The Mekong Delta region has been threatened by erosion along rivers and canals in recent days, and authorities are taking measures to protect people and property.
|The Provincial Road No. 946 along the Ong Chuong Canal in Long Kien Commune in An Giang Province’s Cho Moi District was eroded 40 metre long and 4 metre wide last Wednesday. – VNA/VNS Photo Thanh Sang|
The delta is entering the rainy season, which can cause more erosion, especially as rains and storms combine with high tides.
An Giang Province saw 50 metres of land being eroded in two places in Cho Moi District’s Kien An and Long Kien communes last Wednesday.
In Long Kien, a part of a house fell into the Ong Chuong Canal as a result.
The district had earlier suffered erosion in four cases affecting a total length of 150 metres in Kien Thanh and My An communes on May 25, badly affecting transportation.
In Vinh Long Province, a 70 metre long and 20 metre wide section of the Co Chien River dyke in Long Ho District’s An Binh Commune was washed away on Tuesday, affecting one fish farming pond and 40 floating fish cages.
Ho The Nhu, head of the district Bureau of Agriculture and Rural Development, said work is being carried out to repair the eroded site and evaluate losses to local households.
The Soc Trang Province People’s Committee on May 25 declared an erosion emergency in the Rach Phung River and three river islets in the Hau River in Ke Sach District.
The islets are My Phuoc in Nhon My Commune and An Tan and An Cong in An Lac Tay Commune.
Ke Sach is one of Soc Trang’s districts most severely affected by river erosion in recent years, averaging two kilometres a year in recent years and affecting roads, orchards and houses.
The district has had 13 erosion cases with a total length of 525 metres along river embankments and river-side roads, 15 erosion cases with a total length of 714 metres in river islets this year, causing a total property damage of VND7 billion (US$305,000).
After each time, they would mobilise people to repair erosion sites, but things are only worsening, according to local authorities.
“Erosion along river banks and coast in the province has become complicated in scale and impact, and can occur any time,” said Huynh Ngoc Nha, director of the Soc Trang Department of Agriculture and Rural Development.
The department has called on the province People’s Committee to instruct localities to assess the erosion situation and adopt preventive measures.
In Can Tho, a centrally run city, there have been six cases of erosion this year that caused a house and parts of 25 others to slip into rivers and canals.
Nguyen Ngoc He, deputy chairman of the Can Tho People’s Committee, said the city has many sites severely threatened by erosion, especially during the rainy season.
The People’s Committee would ask the Government for funds to mitigate the threat and relocate households in danger to safer areas, he said.

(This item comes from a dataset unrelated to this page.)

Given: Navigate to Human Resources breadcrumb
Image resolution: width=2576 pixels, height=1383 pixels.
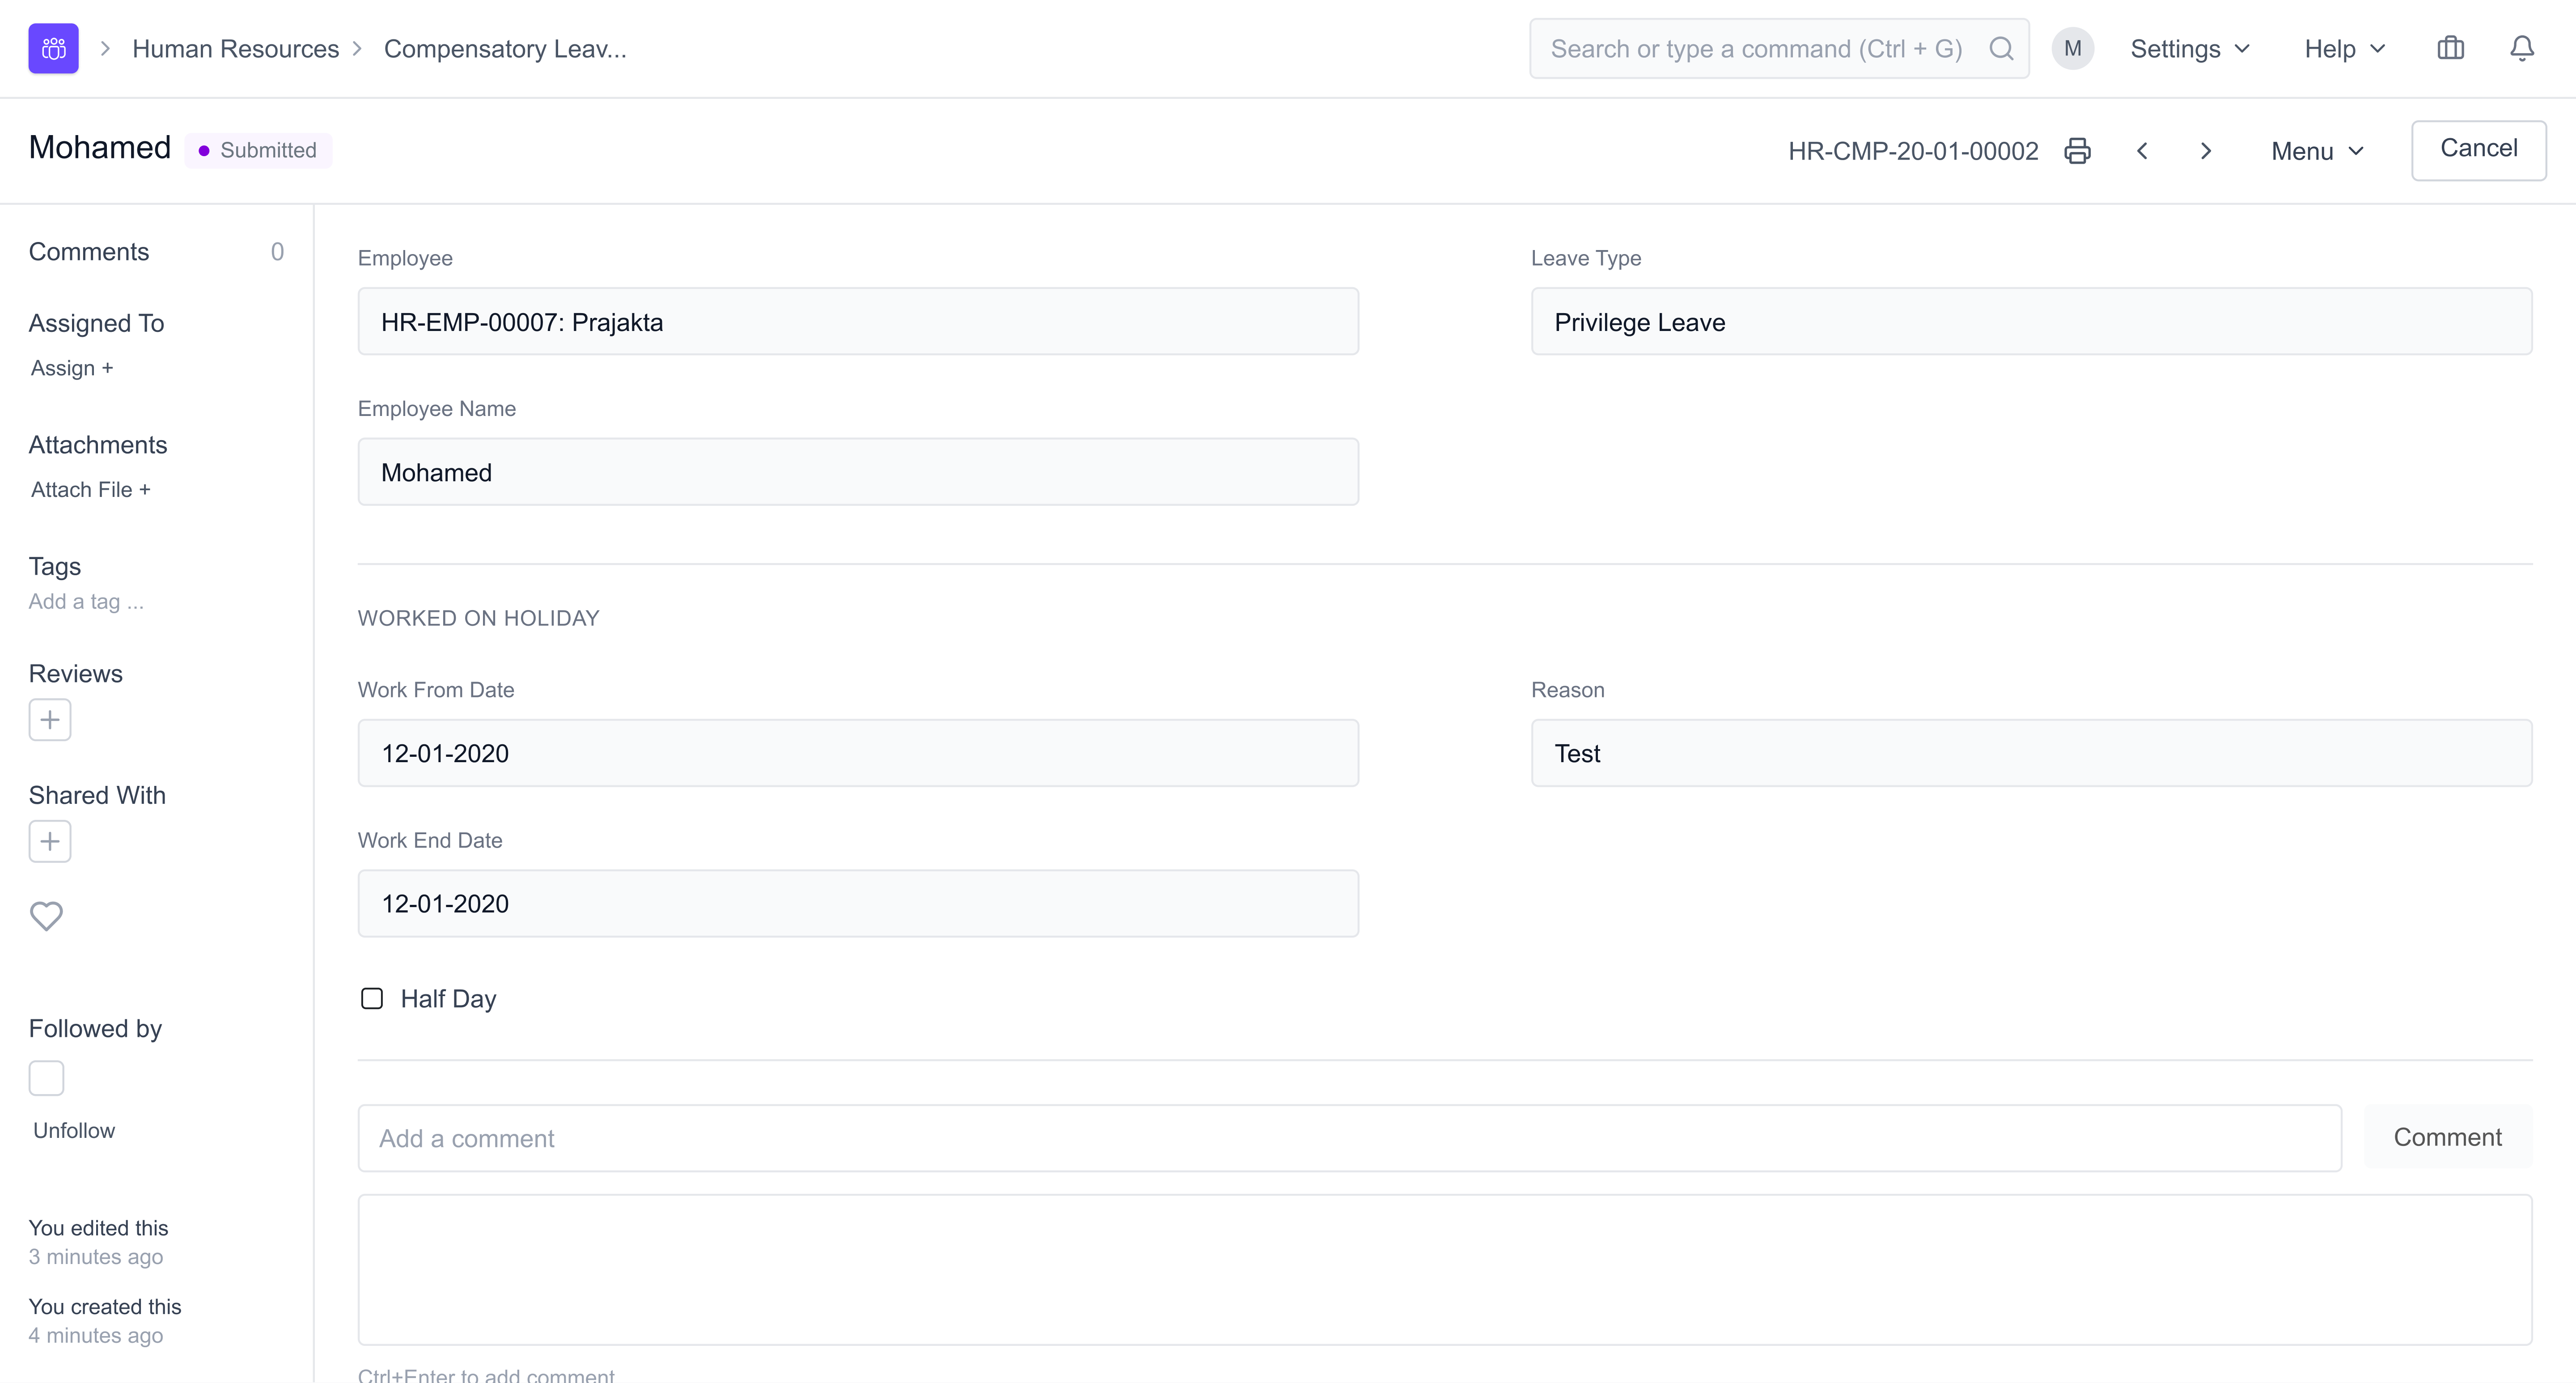Looking at the screenshot, I should click(x=235, y=48).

The city Steering Committee for Natural Disaster Prevention and Control, Search and Rescue has petitioned the People’s Committee to seek VNĐ252 billion ($10.9 million) for four river embankment projects in Binh Thuy, Thot Not and Phong Dien districts.
The delta needs around VND8.1 trillion ($352 million) to shore up 76 seriously eroded sites with a total length of 140 kilometres along rivers and coasts, according to the Ministry of Agriculture and Rural Development (MARD).
Over the past decade serious erosion has been caused along rivers, canals and coasts because of human and natural factors in the delta, the country’s largest rice, fruit and seafood producer.
MARD has sought VND6.6 trillion ($287 million) from the government for the delta to fix 156.9 kilometres of sites including those slightly eroded.
It is also assessing the erosion situation in the delta.
It is also creating data about the delta’s existing embankment system.
The Mekong Delta's localities need around VND8,143 billion (US$352 million) to cope with 76 severe landslide and erosion points along the riverside and coastal areas with a total length of 140 kilometers.
The damage caused by landslides in the Mekong Delta provinces has been increasing yearly.